##### GIVEN PASSAGE
Stocks try bouncing back: But buying momentum has yet to really pick up. Dow is up 20 points.
Jobless claims dip lower: Weekly filings fell by 2,000, to 351,000, the lowest level in four years and another sign that the job market is slowly improving. (AP)
Another good month for auto sales: Despite higher gas prices, Chrysler was up 40 percent in February compared with a year earlier and Ford was up 14 percent. From the NYT:
Ford's chief sales analyst, Erich Merkle, said underlying demand for new vehicles was strong enough that gas prices were not deterring consumers from buying new vehicles. They are going ahead with their purchase but increasingly choosing smaller, more fuel-efficient cars, he said. Many people put off replacing their current car or truck during the recession and are now in a position where the vehicle needs to be replaced. The average age of a vehicle on the roads today is 10.8 years, the highest on record, according to the research firm R. L. Polk.
##########
TASKS FOR THIS EXERCISE
#1 Duplicate the stretch of the market news roundup from "Jobless claims dip" through "slowly improving. (AP)".
#2 Which numbers in the market news roundup are written in digits? List every one.
##### DATA SUPPLIED
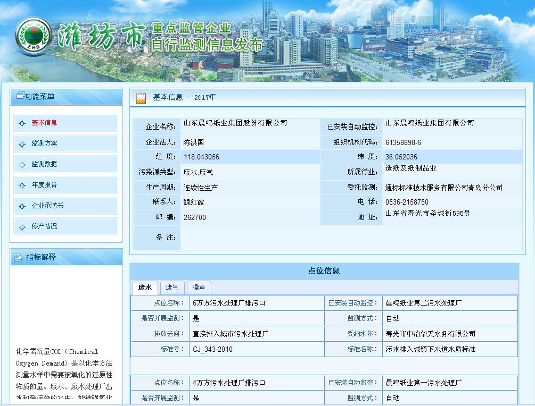The height and width of the screenshot is (406, 535).
Task: Click the icon beside 停产情况 menu item
Action: pyautogui.click(x=22, y=227)
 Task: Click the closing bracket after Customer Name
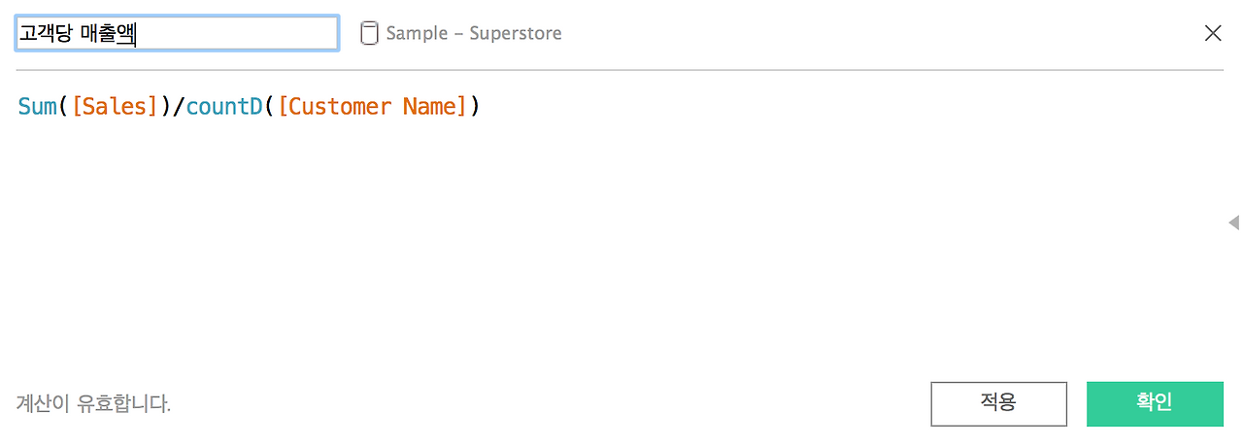(463, 107)
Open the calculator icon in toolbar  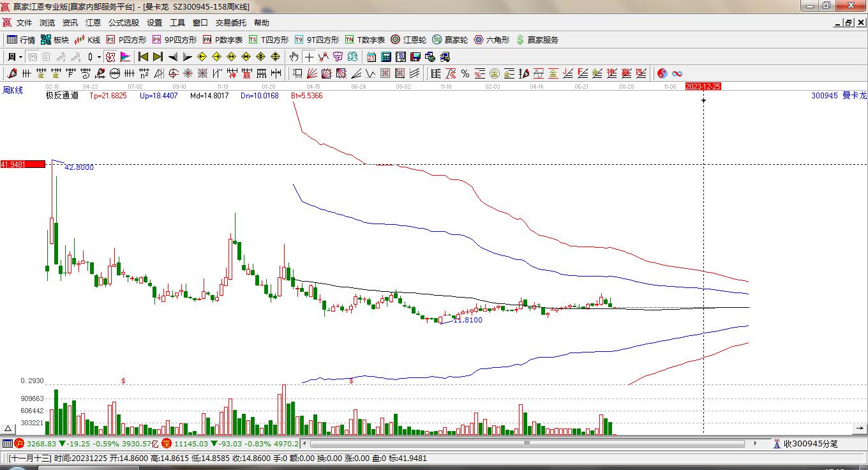pos(385,57)
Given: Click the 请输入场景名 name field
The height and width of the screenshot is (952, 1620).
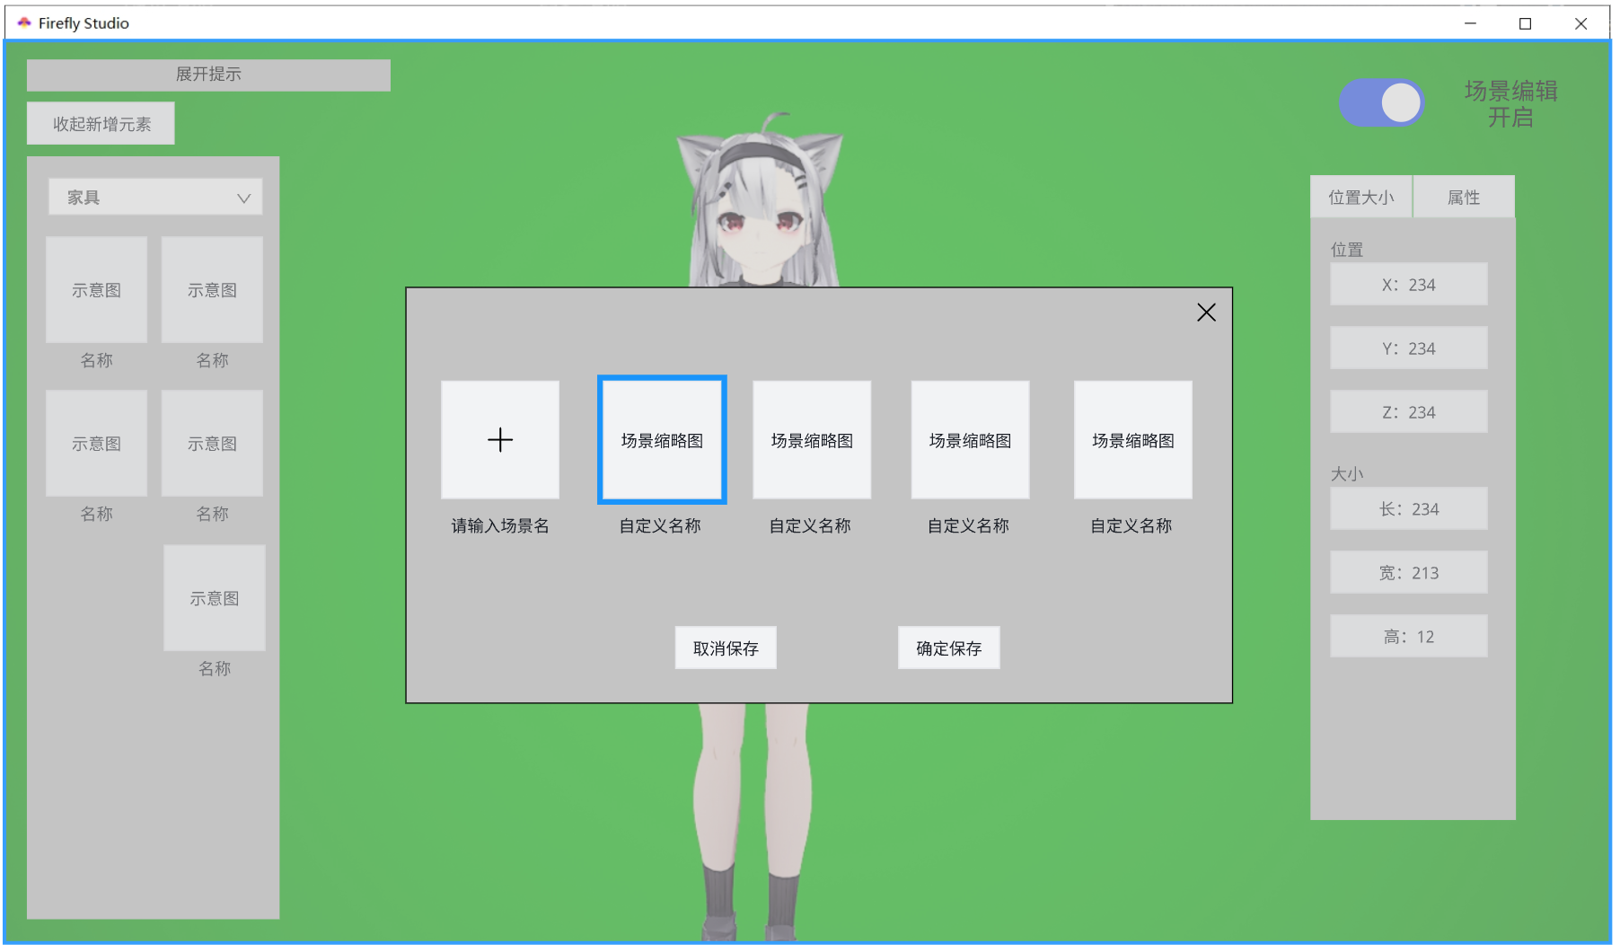Looking at the screenshot, I should point(499,526).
##########
THE REPLIES
#1
Jobless claims dip lower: Weekly filings fell by 2,000, to 351,000, the lowest level in four years and another sign that the job market is slowly improving. (AP)

#2
20
2,000
351,000
40
14
10.8